Republican candidates Donald Trump and Ben Carson are threatening to boycott the upcoming GOP debate if the host network, CNBC, and the Republican National Committee (RNC) do not give in to their demands. The two sent the network a letter demanding several changes to the event's format.
"Neither Mr Trump or Dr Carson will participate in your debate if it is longer than 120 minutes including commercials and does not include opening and closing statements," the letter, which was obtained by NBC News and signed by both candidates, states. The letter is addressed to Matthew Cuddy, the Washington Bureau Chief of CNBC.
As it stands, CNBC and the RNC planned for "two hours of debate time" plus four commercial breaks lasting 2 to 4 minutes each. The network also planned for no opening or closing statements. An event agenda released stated all the campaigns had agreed to the debate's terms, which Trump and Carson's campaigns dispute.
In the letter to the network, the candidates said that "neither of our campaigns agreed to either the length you propose or your ban on opening or closing statements. In fact, neither of our campaigns were even consulted."
Trump and Carson are reportedly not the only candidates upset with CNBC over the programme's format, Politico reported. While Carson's campaign strategist Ed Brookover was the first to complain during a 90-minute conference call, campaign officials for Rand Paul, Jeb Bush, Chris Christie and John Kasich also expressed their concerns.

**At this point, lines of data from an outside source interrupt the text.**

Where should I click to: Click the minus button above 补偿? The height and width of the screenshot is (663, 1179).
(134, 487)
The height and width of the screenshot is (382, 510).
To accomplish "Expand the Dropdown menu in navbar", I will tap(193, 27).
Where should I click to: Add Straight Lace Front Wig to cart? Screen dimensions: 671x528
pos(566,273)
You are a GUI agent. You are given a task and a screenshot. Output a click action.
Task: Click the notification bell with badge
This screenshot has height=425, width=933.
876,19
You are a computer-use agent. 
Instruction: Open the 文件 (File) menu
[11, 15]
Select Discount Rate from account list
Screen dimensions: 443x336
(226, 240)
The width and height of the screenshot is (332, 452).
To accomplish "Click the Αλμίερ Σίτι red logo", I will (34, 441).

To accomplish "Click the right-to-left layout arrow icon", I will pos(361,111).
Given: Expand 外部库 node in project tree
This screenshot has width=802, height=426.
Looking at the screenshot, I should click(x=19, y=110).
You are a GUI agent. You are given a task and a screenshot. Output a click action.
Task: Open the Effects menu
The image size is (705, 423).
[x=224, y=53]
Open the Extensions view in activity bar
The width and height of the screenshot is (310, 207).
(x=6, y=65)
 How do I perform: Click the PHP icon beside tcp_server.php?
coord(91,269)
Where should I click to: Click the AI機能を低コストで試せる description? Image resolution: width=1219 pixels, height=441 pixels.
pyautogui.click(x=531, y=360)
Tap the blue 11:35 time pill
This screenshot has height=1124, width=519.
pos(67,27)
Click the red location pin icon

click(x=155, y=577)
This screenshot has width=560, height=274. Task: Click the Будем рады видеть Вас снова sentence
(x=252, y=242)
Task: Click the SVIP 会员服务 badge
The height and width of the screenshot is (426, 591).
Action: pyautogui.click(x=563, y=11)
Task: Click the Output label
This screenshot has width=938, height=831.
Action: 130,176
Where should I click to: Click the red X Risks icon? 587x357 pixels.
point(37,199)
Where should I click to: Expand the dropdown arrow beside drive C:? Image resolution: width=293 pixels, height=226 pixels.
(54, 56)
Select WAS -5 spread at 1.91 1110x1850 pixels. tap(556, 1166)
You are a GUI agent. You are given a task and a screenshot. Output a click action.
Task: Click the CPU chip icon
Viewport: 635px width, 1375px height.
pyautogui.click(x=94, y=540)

According to Politico, Mike Huckabee's aide Sarah Huckabee Sanders argued that banning opening and closing statements would harm lower-tiered candidates. Meanwhile, Trump's aide Michael Glassner offered his support to the other campaigns' complaints.
RNC officials, who participated in the conference call, said they would discuss the issue with CNBC. "The entire purpose of the calls is to provide a two way street of information and feedback," RNC spokesman Sean Spicer told Politico over email. "As was stated we are taking their feedback and will follow up."
CNBC also appears to be open to adjusting the programme to the candidates's suggestions. "Our goal is to host the most substantive debate. Our practice in the past has been to forego opening statements to quickly address the critical issues that matter most to the American people," said CNBC spokesman Brian Steel. "We started a dialogue yesterday with all of the campaigns involved and we will certainly take the candidates's views on the format into consideration as we finalise the debate structure."
The debate is scheduled for 28 October at the Coors Events Center in Boulder, Colorado. The fourth GOP debate, which will be held in Milwaukee, Wisconsin on 10 November and broadcast on Fox Business, will include an "undercard" programme.